In order to help improve the nightly refresh process of the materialized view I would like to incorporate materialized view logs on the underlying table and implement a fast refresh instead of a complete refresh. (No need to replicate the same data over and over again since the underlying tables keep growing in size). Lets say we have MVLOG_A now collecting change information on Table A.
My nightly load process of Table A now inserts 10,000 records. If I create my materialized view log on row-id will it simply take that range or process each individual insertion as a records in the MVLOG_A. Which would imply that the underlying trigger is firing multiple times?
Thanks for any input. I just want to make sure I have a thorough grasp of this before I implement anything.
Dave
Yes, the MV log will record an entry for every single row you insert. It can't rely on rowid-ranges or other tricks because other sessions may be inserting rows at the same time!

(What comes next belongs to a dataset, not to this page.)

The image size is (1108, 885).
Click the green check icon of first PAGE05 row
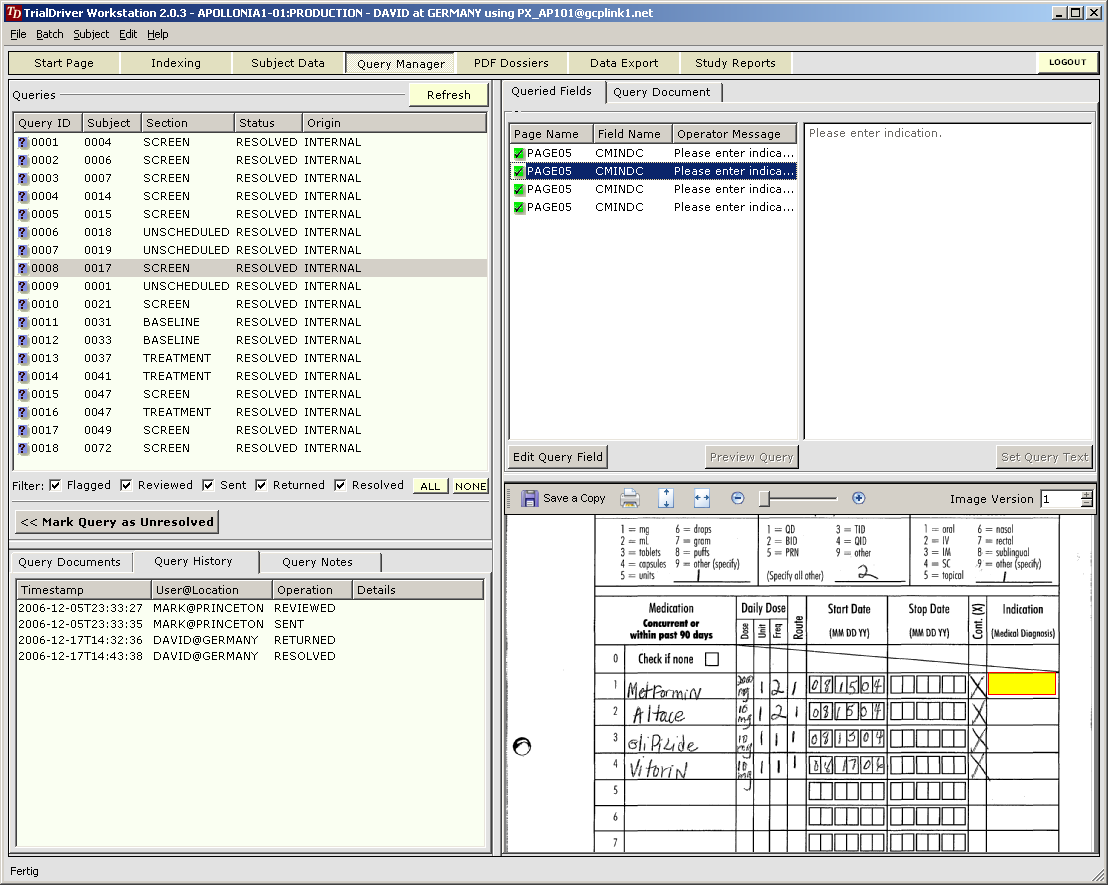pos(519,153)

Exactly how much data this captures depends on how you create the MV log. A basic log captures minimal information, but you can also tell it to record new values columns and other meta data:
create table t (
c1 int primary key,
c2 int,
c3 date,
c4 varchar2(100)
);
create materialized view log on t;
desc mlog$_t
Name Null? Type
C1 NUMBER
SNAPTIME$$ DATE
DMLTYPE$$ VARCHAR2(1)
OLD_NEW$$ VARCHAR2(1)
CHANGE_VECTOR$$ RAW(255 BYTE)
XID$$ NUMBER
drop materialized view log on t;
create materialized view log on t
with primary key, rowid, sequence ( c2, c3, c4 )
including new values;
desc mlog$_t
Name Null? Type
C1 NUMBER
C2 NUMBER
C3 DATE
C4 VARCHAR2(100)
M_ROW$$ VARCHAR2(255)
SEQUENCE$$ NUMBER
SNAPTIME$$ DATE
DMLTYPE$$ VARCHAR2(1)
OLD_NEW$$ VARCHAR2(1)
CHANGE_VECTOR$$ RAW(255 BYTE)
XID$$ NUMBER
Capturing these extra details can make the refresh faster because it has all the information it needs.
But what effect does it have on the insert?
Let's test:
declare
start_time pls_integer;
procedure ins_rows ( num_rows integer ) as
begin
insert into t
with rws as (
select level x from dual
connect by level <= num_rows
)
select x, mod ( x, 37 ), sysdate + x,
lpad ( 'x', 100, 'x' )
from rws;
end;
begin
start_time := dbms_utility.get_time ();
ins_rows ( 10000 );
dbms_output.put_line (
'Run time = ' || ( dbms_utility.get_time () - start_time )
);
execute immediate 'drop materialized view log on t';
execute immediate 'create materialized view log on t';
execute immediate 'truncate table t';
start_time := dbms_utility.get_time ();
ins_rows ( 10000 );
dbms_output.put_line (
'Run time = ' || ( dbms_utility.get_time () - start_time )
);
execute immediate 'drop materialized view log on t';
execute immediate 'truncate table t';
start_time := dbms_utility.get_time ();
ins_rows ( 10000 );
dbms_output.put_line (
'Run time = ' || ( dbms_utility.get_time () - start_time )
);
end;
/
Run time = 246
Run time = 235
Run time = 16
So yes, adding the log does take longer (~2.5s vs one-tenth of a second), but there's minimal difference between the log types. The skinny log is only marginally faster than the one capturing everything.
Is this an acceptable overhead? Only you can answer that!
Test and benchmark to see what effect it has on your tables to assess the trade-off of slower inserts and faster refreshes to faster inserts and (slow?) complete refreshes. Bear in mind that fast refresh will scale better; complete refreshes will get incrementally slower over time (assuming you keep all the data).